プロトコル共通化がもたらす中小企業のチャンス-山田太郎の製造業生き残りのためのスペックマネジメント術(6)

2016年4月6日

今回の連載では少し見方を変えて、自社(特にここで想定しているのは大手の下請けをしている企業)に、Industry4.0がどのような影響を与えているかを考えてみたい。私の所にも、「Industry4.0を研究するように言われているが、具体的に親会社や顧客からの指示がないと何も動くことができない」という相談をよく持ちかけられる。本当にそうなのだろうか。

実は、Industry4.0は中堅・中小企業にとって、可能性を秘めたものであるというのが私の考えだ。

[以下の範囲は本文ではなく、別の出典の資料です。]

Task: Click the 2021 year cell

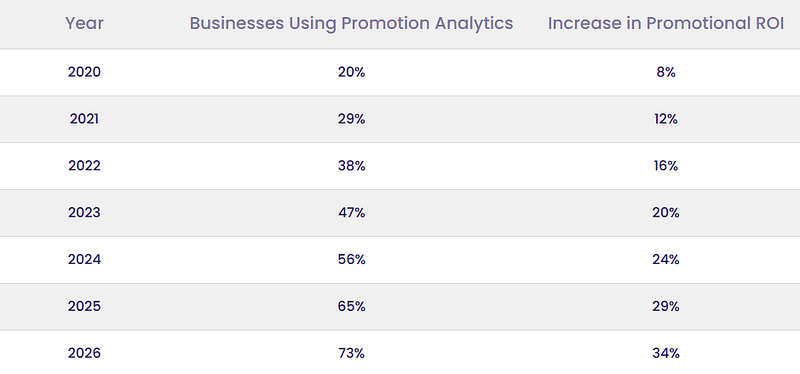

今までは、顧客や系列内での独自のプロトコル(図面などの情報交換のルール)を使って、ビジネスを行っていた状況が一変するだろう。つまり、プロトコルが共通化されることで、今まで“プロトコル自体”が参入障壁になっていた状況が崩れるのだ。この情報共有化を自社のビジネスが今まで競合しなかった他社に取られてしまう「リスク」と捉えるか、今まで、全く取引をできなかった他社に食いこむことができる「チャンス」と捉えられるかどうかだ。

プロトコルの共通化とは具体的にどのようなことを指すのだろうか。一例を挙げてみたい。本紙を読まれている方は生産技術の方も多いと思うが、新しいラインを立ち上げるシーンを想定してもらいたい。ある工程に光電センサを導入するとしよう。今現在、どうやってセンサを探しているだろうか。インターネットを検索しても思い通りの仕様のものを見つけるのに苦労するのではないだろうか。購入後、思ったスペックが出せず買い替えるということもあるだろう。

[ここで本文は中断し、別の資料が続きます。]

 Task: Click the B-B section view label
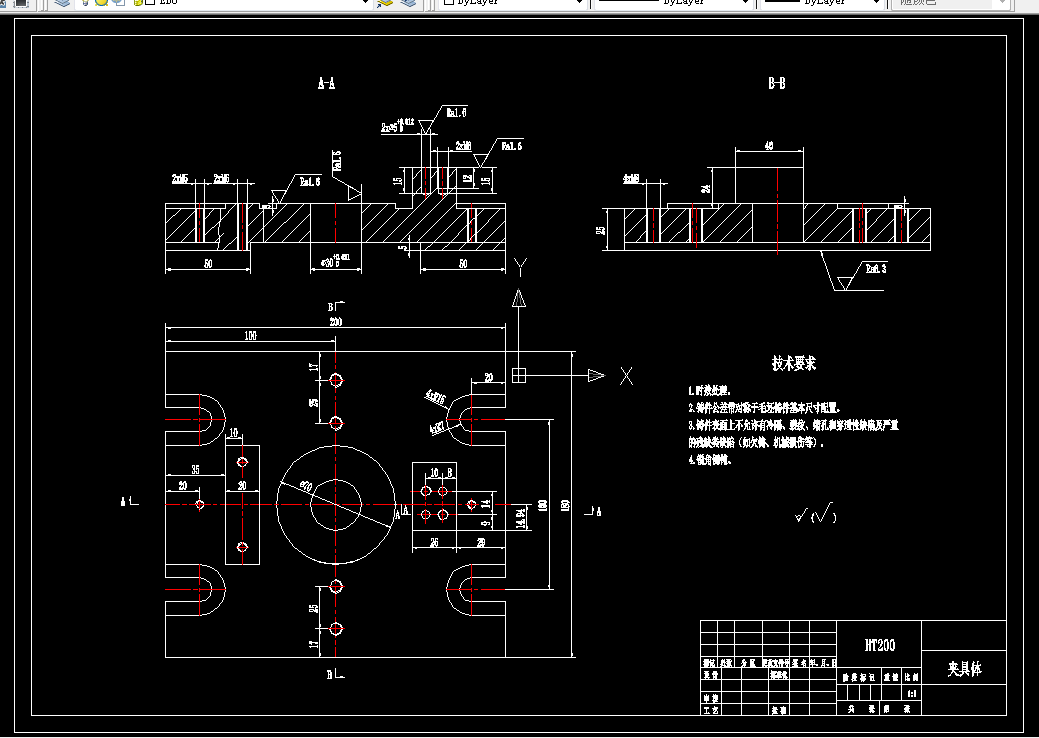tap(777, 83)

例えば検出距離の表面反射率や色相によるズレや調節角度の自由度もカタログには具体的には書かれていないだろう。そうなると、過去の実績や担当者の勘で知っている会社の商品から選ぶことになるだろう。ところが、プロトコルが共通化するとこの点が大きく変わってくる。分かりやすく言うと、インターネットで自分の選びたい仕様を入力すれば、各社の商品が共通の基準で検索され、その条件に合うものの商品一覧が表示されるようになるイメージだ。

先に述べた「“プロトコル自体”が参入障壁になっている」とはまさにこのことなのだ。ドイツのIndustry4.0と、アメリカのインダストリアル・インターネット・コンソーシアムという次世代製造業戦略の二大潮流が手を組み、それぞれの参照規格を連携させるプロジェクトを立ち上げた。これに対して日本や日本企業は危機感を覚えなければいけない。この潮流に乗り遅れれば、日本の製造業は米独からはじかれ受注が厳しくなってしまう。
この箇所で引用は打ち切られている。